UV-2550紫外-可见分光光度计（岛津）；电热鼓风干燥箱（上海一恒科学仪器有限公司）；箱式电阻炉（上海跃进医疗器械有限公司）；油浴锅（天津市欧诺仪器仪表有限公司）。

葡萄糖（A.R.天津市天力化学试剂有限公司）；葡萄糖酸钠（G.R.天津市科密欧化学试剂有限公司）；盐酸羟胺（A.R.天津市福晨化学试剂厂）；NaOH（A. R.天津市光复科技发展有限公司）；FeCl·36H2O（A. R.天津市天力化学试剂有限公司）。

1.2 实验方法

1.2.1 试剂配制

标准溶液用葡萄糖酸钠配制1×10-3、3×10-3、5×10-3、7×10-3、9×10-3mol·L-1的标准溶液，并用4 mol·L-1HCl调pH值至1.5。

羟胺碱试剂4mol·L-1盐酸羟胺和4mol·L-1NaOH等体积混合，并用适量以上溶液调节pH值至8，该试剂应现用现配。

FeCl3试剂称取10g FeCl·36H2O，用0.1mol·L-1HCl溶液定容至100mL，即为0.37mo·lL-1FeCl3试剂。1.2.2操作步骤向10mL带有磨口塞的试管中加入1mL 1×10-3～9×10-3mol·L-1葡萄糖酸钠标准溶液，调节溶液pH值为1.5，置于沸水浴中加热30min，冷却至室温，依次加入2mL羟胺碱试剂，1m L 4mol·L-1HCl和1m LFeCl3试剂显色，迅速振摇去除气泡。空白组用1mL去离子水代替试样，其余试剂及用量不变。用1cm石英比色皿以空白组为对照，进行可见光谱扫描，并在500nm处测定吸光度（OD500）。测定工作需在10min内完成。

2 结果与讨论

2.1 可见光谱扫描和标准曲线的绘制

按1.2方法对葡萄糖酸钠标准溶液进行可见光谱扫描。结果见图2。产生的红棕色异羟肟酸-Fe3+络合物在500nm附近有最大吸收峰。因此，本实验选取500nm为测定波长，并绘制葡萄糖酸钠标准曲线。
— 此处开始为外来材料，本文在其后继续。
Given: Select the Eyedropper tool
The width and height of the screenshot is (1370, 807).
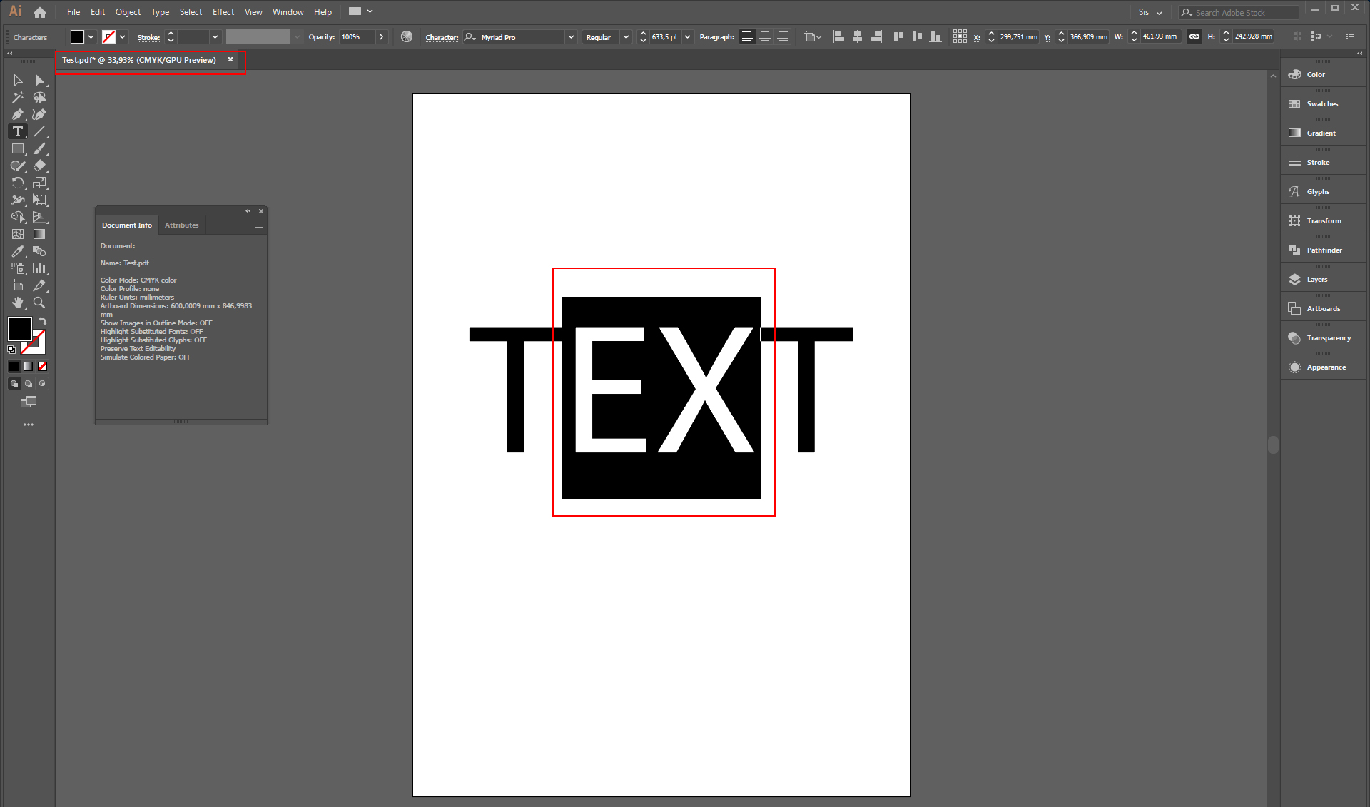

图2 标准曲线吸收光谱Fig.2 Standard curve of absorption spectrum

图3 葡萄糖酸钠标准曲线Fig.3 Standard curve of sodium gluconate

由图3可知，葡萄糖酸钠标准溶液浓度在1× 10-3～9×10-3mol·L-1范围内与OD500呈现良好的线性关系。线性方程为：y=113.0833χ+0.1162，R2=0.9999。

2.2 显色时间对测定结果的影响

葡萄糖酸钠标准溶液按实验方法显色后，放置不同时间，测定其对吸光度影响。

图4 显色时间对测定结果的影响Fig.4 Effectof time on absorbance

由图4可知，充分振摇去除气泡后，随时间的增加，棕红色铁络合物吸光度逐渐减小，表明异羟肟酸-Fe3+络合物稳定性较差。因此，测定时间应控制在样品显色后10min内完成。若大批进行样品分析时，应分批加入FeCl3试剂进行显色，减小误差[9]。

2.3 葡萄糖对测定结果的影响

在Au/γ-Al2O3催化葡萄糖氧化过程中，催化反应液中会残存未反应的葡萄糖。由于葡萄糖也会发生类似的显色反应，从而影响测定结果[10]。为考察葡萄糖对测定结果是否存在干扰，本文研究了在3× 10-3mol·L-1葡萄糖酸钠标准溶液中加入3×10-3、6× 10-3、9×10-3、12×10-3mol·L-1的葡萄糖，测定葡萄糖酸钠的含量，其结果见表1。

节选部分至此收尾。